US and Chinese officials have exchanged sharp rebukes in the first high-level talks between the Biden administration and China, taking place in Alaska.
Chinese officials accused the US of inciting countries “to attack China”, while the US said China had “arrived intent on grandstanding”.
Relations between the two superpowers are at their most strained for years.
The US pledged to raise contentious issues such as Beijing’s treatment of Uighur Muslims in Xinjiang.
Talks in Anchorage involved Secretary of State Antony Blinken and National Security Adviser Jake Sullivan on the US side, facing off with China’s most senior foreign policy official, Yang Jiechi, and foreign minister Wang Yi.
However, a US official said the subsequent talks behind closed doors had been “substantive, serious and direct” and ran over the planned two hours.

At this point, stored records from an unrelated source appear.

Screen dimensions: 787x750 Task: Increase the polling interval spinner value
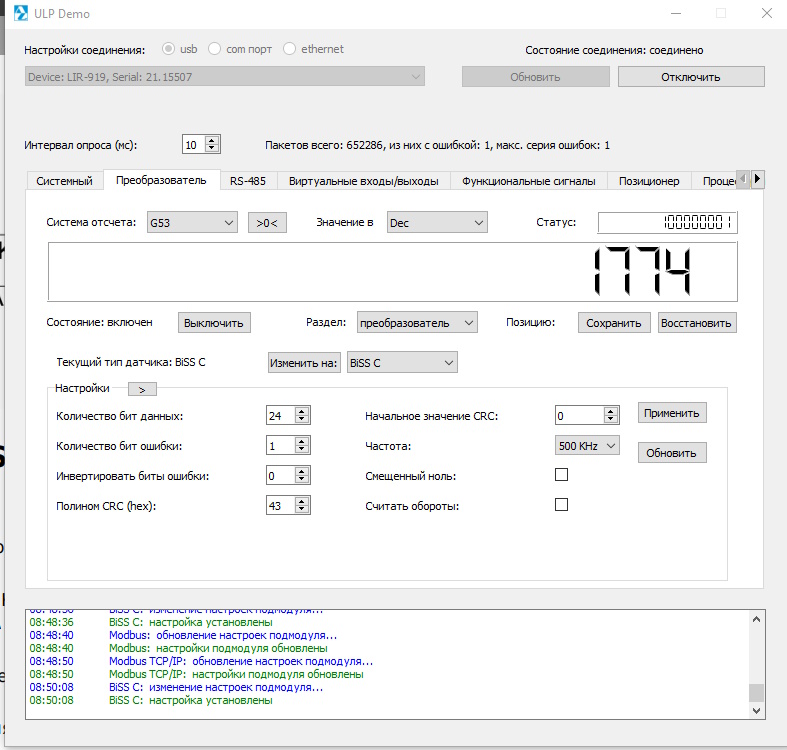pyautogui.click(x=212, y=141)
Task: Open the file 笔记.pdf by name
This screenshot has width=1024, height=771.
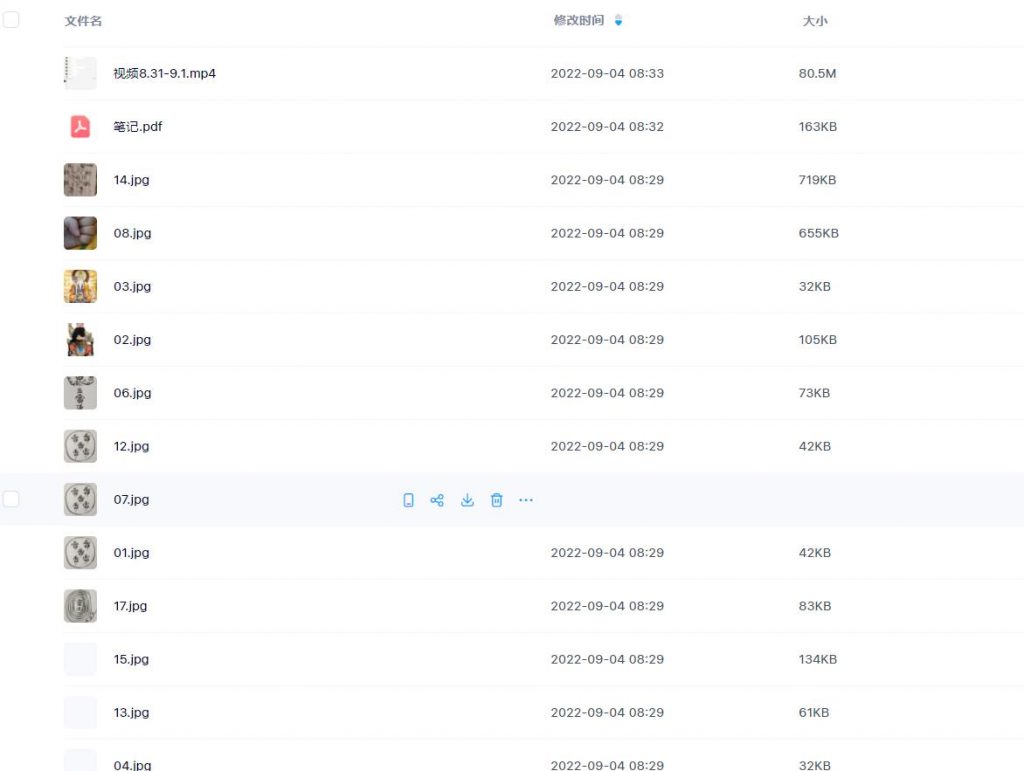Action: click(x=138, y=127)
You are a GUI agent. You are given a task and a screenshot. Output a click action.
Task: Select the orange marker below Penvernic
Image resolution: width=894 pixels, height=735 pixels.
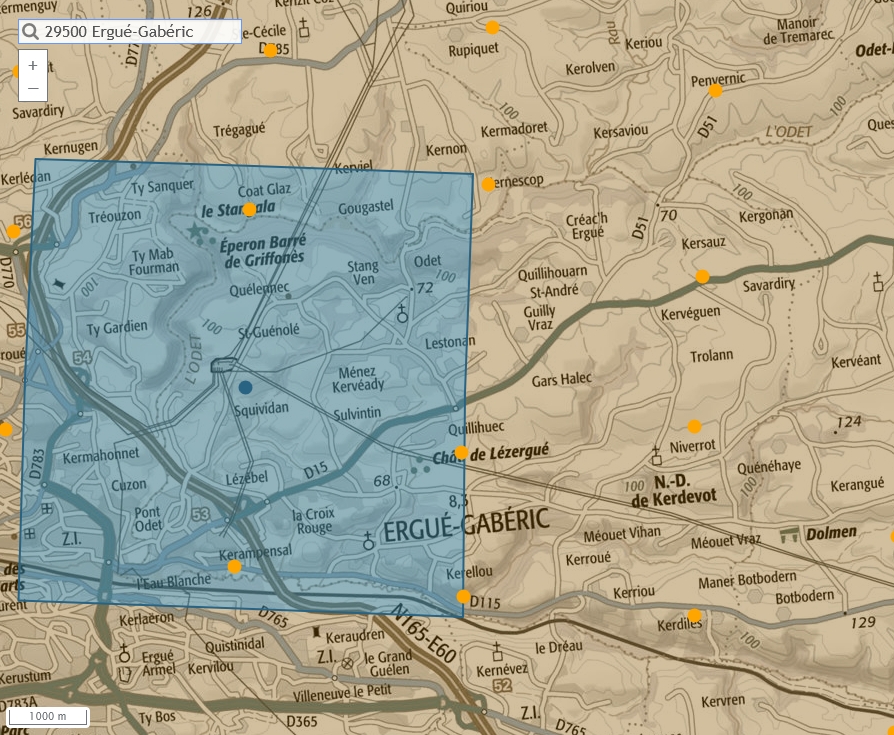(716, 91)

In a blunt opening statement before the talks in private, Blinken said the US would “discuss our deep concerns with actions by China, including in Xinjiang, Hong Kong, Taiwan, cyber attacks on the United States, economic coercion of our allies”.

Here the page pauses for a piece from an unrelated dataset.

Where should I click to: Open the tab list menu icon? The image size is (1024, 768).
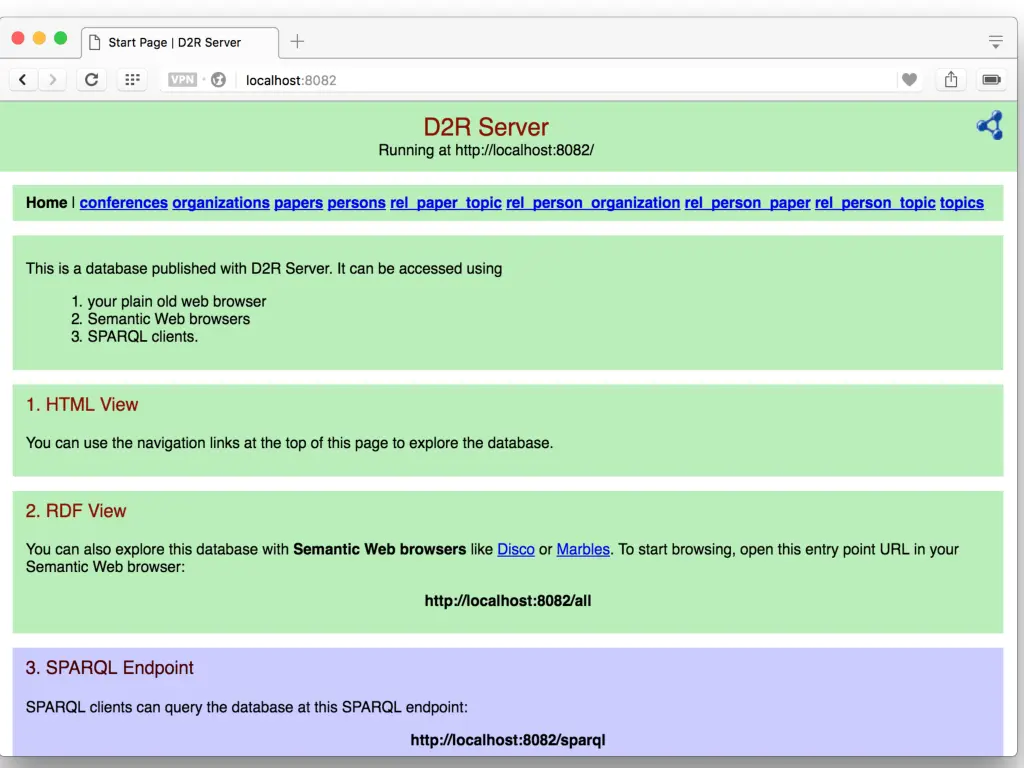995,42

“Each of these actions threaten the rules-based order that maintains global stability,” he said.
In response, Yang accused Washington of using its military might and financial supremacy to suppress other countries.
“It abuses so-called notions of national security to obstruct normal trade exchanges, and incite some countries to attack China,” he added.
Yang said human rights in the US were at a low point, with black Americans being “slaughtered”.
Mr Sullivan hit back, saying Washington did not seek a conflict with China, but added: “We will always stand up for our principles for our people, and for our friends.”
The exchange, which took place in front of the world’s media, went on for more than an hour. It came at the start of three sessions, which are due to end on Friday morning.
It is the first high-level meeting between the US and China since last June – during the administration of the previous US President, Donald Trump.